IPython Parallel

IPython Parallel

Thanks to Bodo (a new distributed compute framework for data processing and ML based on MPI), I have some funding for the rest of this year to improve IPython Parallel and bring the repo back to a healthier state. My focus is going to be on features related to steerable MPI-style code, fault tolerance, and scaling. Things like interrupting/restarting engines, managing clusters from a Python API instead of the ipcluster script, scaling, etc. Plus, a big revamp of the docs. Some of this has already landed!

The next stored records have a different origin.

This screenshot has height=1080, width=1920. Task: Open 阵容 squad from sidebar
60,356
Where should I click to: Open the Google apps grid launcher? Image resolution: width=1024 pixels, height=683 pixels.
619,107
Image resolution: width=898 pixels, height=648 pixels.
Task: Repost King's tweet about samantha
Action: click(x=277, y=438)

A first pre-release is available, which has a new prototype Broadcast Scheduler, developed as Tom-Olav Bøyum’s Master’s thesis at the University of Oslo last year, which has significantly improved scaling for “do on all” (SPMD-style) tasks.

If you’ve been using IPython Parallel / wanting to help out or review and give feedback, now is a great time to get involved. We are currently meeting weekly on Mondays at 15:00 CEST / 09:00 EDT, and you are welcome to join.

About Bodo, in their own words: Bodo is the next generation distributed data and AI compute platform for extreme scale and speed. Bodo’s powerful compute engine combines the simplicity and flexibility of native Python with true parallelism and high efficiency for large-scale data analytics and machine learning applications. Bodo’s vision for simple and efficient interactive computing at large scale aligns with IPython Parallel perfectly.